— EXTRAIT —
Cette approche a suscité les travaux de psychiatres et de psychologues, notamment du psychiatre néerlandais Marius Romme[7]. En 1989, aidé de son assistante Sandra Escher, il a enquêté, par le biais d'interviews, sur le phénomène de la perception de voix. Ils ont interrogé des milliers d'entendeurs de voix, tant ceux ayant un handicap social et émotionnel lourd que ceux ayant une bonne intégration sociale et professionnelle sans avoir jamais eu recours aux services de santé mentale. Ils disent avoir observé un lien entre les voix (même positives) et les expériences traumatiques. Ils ont conclu que ceux qui « géraient leurs voix » utilisaient des compétences particulières auxquelles les autres, ceux pour qui elles représentaient un problème, n'avaient pas accès, notamment une explication socio-culturelle cohérente pour les voix (explication en rapport avec leur culture d'origine), la communication avec elles, des connexions sociales importantes, la capacité d'établir des limites pour les voix (dans le temps surtout) et la possibilité de se confronter à ces traumatismes personnels. Marius Romme a continué à travailler sur le sujet de l'entente de voix pendant plusieurs années.
Les recherches en psychiatrie et psychologie existent essentiellement dans les pays anglophones[8]. À l'Université de Durham en Grande-Bretagne, il existe un laboratoire de recherche dédié à cette question[9].
En France, les psychologues cliniciens Sarah Chiche[10] ou Yann Derobert[11] écrivent et travaillent sur la base des concepts du voice hearing movement.
Le Réseau français sur l'entente de voix (REV France) s’inscrit dans le Mouvement international sur l’entente de voix qui est représenté par une vingtaine de réseaux nationaux de par le monde[12].
Cette approche s'étend aujourd'hui à d'autres « phénomènes » comme les visions ou les sensations corporelles inexpliquées[13].
En 2011, l'entendeur de voix Vincent Demassiet, originaire de Lille, après s'être rendu au Centre Collaborateur de l'Organisation Mondiale de la Santé de Lille et avoir rencontré l'auteur britannique Ron Coleman, a appris à parler de ses voix dans un contexte non médical ainsi que des stratégies afin de répondre à ce phénomène dans la vie quotidienne[14]. C'est le début de son rétablissement, qui sera poursuivi dans des activités tournées vers les usagers comme les groupes d'entendeurs de voix qu'il a contribué à créer avec le REV France, qui lui apportent le sentiment qu'il possède des « alliés en psychiatrie »[14]. Vince Demassiet est de manière générale en faveur d'une expérience croisée en psychiatrie, entre usagers et professionnels[14].

— DONNÉES FOURNIES —
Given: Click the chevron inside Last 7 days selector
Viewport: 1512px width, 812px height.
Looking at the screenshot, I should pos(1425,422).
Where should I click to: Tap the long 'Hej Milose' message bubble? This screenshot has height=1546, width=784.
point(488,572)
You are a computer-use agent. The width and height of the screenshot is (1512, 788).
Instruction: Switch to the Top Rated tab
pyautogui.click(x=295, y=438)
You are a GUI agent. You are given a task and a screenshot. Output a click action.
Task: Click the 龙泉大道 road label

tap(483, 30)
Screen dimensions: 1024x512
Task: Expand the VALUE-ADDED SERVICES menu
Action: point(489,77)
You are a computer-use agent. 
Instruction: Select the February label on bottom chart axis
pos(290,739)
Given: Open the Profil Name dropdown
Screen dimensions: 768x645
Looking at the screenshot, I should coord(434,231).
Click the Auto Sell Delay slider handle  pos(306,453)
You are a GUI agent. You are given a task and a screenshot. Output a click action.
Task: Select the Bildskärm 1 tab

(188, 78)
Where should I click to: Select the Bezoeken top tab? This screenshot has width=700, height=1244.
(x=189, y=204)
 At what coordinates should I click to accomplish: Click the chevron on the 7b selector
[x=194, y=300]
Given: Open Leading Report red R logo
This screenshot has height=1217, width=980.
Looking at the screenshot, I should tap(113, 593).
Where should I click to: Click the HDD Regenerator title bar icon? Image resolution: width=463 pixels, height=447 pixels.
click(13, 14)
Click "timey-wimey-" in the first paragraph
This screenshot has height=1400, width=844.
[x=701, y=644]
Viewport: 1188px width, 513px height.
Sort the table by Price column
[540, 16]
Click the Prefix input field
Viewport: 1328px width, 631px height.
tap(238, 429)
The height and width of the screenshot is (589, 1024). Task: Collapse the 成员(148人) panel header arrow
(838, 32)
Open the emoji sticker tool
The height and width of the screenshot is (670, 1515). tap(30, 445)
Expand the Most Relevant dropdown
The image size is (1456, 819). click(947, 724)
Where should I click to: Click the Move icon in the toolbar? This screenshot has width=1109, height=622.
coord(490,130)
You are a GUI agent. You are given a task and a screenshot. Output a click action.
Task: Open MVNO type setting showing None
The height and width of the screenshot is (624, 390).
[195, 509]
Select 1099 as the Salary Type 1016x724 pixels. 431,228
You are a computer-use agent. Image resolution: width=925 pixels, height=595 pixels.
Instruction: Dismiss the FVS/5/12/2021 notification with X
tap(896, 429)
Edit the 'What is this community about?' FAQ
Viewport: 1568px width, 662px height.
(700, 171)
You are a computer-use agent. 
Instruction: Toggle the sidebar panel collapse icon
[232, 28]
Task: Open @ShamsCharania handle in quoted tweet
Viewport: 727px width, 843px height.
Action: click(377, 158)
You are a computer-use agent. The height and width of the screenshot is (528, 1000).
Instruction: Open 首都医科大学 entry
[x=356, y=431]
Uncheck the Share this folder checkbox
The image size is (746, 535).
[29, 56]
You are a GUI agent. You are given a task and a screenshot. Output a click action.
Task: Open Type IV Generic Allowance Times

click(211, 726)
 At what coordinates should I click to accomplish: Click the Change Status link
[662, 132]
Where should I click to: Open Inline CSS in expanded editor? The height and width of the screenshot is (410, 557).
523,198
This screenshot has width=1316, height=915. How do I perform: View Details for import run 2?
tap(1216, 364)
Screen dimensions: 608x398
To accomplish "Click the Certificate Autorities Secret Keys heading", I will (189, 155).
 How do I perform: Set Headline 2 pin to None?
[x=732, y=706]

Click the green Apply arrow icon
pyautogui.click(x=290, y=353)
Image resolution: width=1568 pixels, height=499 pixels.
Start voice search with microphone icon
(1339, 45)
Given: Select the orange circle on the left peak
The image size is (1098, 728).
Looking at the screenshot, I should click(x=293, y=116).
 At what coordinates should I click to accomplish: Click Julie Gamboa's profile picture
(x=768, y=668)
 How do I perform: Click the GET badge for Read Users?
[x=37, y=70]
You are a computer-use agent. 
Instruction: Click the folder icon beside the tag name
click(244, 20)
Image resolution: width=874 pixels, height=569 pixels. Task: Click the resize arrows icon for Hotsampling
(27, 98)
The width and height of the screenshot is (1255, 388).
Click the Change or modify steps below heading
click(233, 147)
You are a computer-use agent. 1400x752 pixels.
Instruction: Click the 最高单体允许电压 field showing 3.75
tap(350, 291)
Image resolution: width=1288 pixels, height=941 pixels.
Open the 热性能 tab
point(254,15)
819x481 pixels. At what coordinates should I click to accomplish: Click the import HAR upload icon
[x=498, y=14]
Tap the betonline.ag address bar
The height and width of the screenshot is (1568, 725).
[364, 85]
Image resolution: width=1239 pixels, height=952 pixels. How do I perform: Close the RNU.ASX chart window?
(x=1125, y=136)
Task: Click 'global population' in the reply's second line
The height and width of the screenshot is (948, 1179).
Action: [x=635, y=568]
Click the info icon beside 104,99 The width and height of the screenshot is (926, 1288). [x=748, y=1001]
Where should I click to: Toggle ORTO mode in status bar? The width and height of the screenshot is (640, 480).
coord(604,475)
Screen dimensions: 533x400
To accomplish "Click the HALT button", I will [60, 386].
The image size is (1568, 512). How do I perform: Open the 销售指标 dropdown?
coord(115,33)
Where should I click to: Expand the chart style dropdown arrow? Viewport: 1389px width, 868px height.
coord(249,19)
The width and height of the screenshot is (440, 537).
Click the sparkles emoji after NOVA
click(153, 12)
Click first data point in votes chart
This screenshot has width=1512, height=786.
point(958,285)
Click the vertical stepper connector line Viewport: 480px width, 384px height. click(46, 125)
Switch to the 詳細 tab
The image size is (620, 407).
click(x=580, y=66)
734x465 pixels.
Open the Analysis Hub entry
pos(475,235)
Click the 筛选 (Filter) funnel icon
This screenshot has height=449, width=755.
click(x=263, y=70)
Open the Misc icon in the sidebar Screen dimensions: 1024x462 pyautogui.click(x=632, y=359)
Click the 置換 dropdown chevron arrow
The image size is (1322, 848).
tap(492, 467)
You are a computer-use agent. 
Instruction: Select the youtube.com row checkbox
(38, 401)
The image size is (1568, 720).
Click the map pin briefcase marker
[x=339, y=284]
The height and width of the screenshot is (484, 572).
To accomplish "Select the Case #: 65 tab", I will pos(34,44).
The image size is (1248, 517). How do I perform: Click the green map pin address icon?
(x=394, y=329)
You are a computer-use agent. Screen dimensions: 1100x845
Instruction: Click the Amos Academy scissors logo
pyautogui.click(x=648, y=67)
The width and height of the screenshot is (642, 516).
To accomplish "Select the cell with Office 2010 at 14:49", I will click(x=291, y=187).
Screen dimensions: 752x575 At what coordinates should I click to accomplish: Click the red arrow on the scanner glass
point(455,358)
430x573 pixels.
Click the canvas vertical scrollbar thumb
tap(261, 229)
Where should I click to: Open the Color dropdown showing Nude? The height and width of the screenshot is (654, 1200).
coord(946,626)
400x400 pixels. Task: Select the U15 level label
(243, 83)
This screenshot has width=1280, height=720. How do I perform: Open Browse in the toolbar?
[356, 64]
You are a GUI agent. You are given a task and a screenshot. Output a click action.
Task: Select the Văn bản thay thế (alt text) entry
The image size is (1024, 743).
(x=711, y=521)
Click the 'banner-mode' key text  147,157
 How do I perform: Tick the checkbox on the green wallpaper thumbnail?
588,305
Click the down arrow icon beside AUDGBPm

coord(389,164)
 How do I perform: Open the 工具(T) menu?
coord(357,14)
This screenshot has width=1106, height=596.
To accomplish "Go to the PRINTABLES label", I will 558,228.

— OBJECTIF —
D'après l'extrait sur l'entente de voix, quelle université possède un laboratoire de recherche dédié à cette question ?

— RÉSULTAT ATTENDU —
L'Université de Durham, en Grande-Bretagne.